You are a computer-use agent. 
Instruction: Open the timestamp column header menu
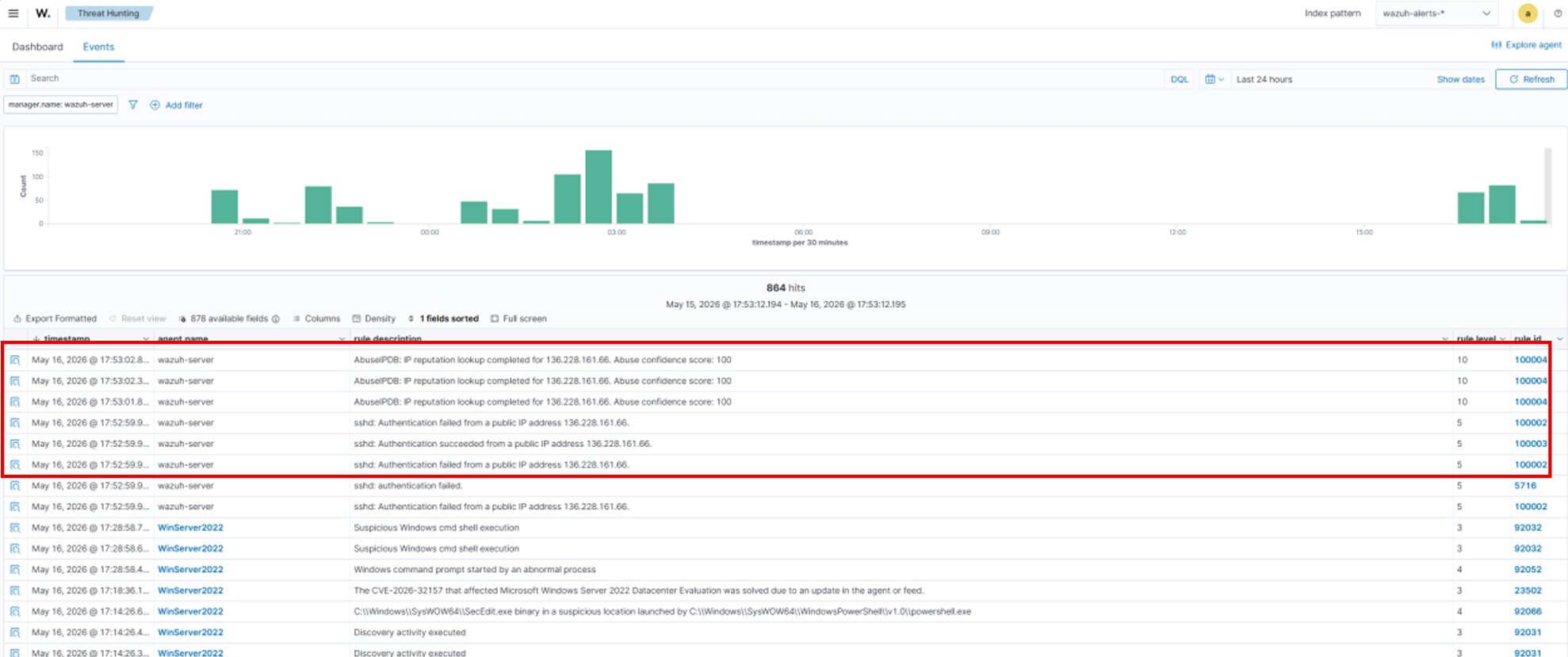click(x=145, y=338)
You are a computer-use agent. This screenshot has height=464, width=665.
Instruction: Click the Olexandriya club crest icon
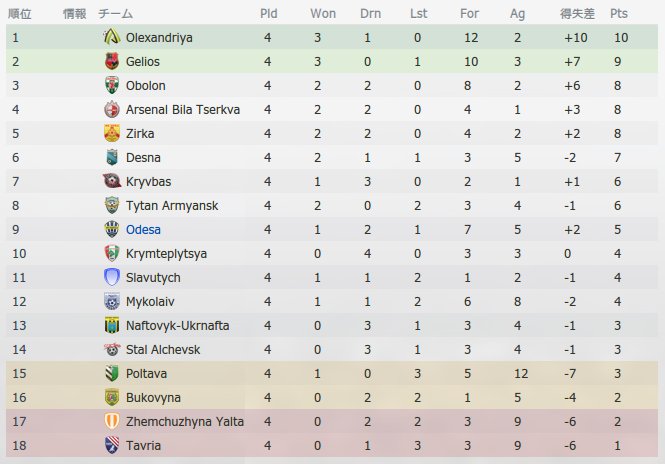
==========
Everything from the line containing "You are a computer-use agent. This" through the last line of the records above is to be reproduced exactly, except the pictures.

You are a computer-use agent. This screenshot has height=464, width=665.
Instruction: Click the Olexandriya club crest icon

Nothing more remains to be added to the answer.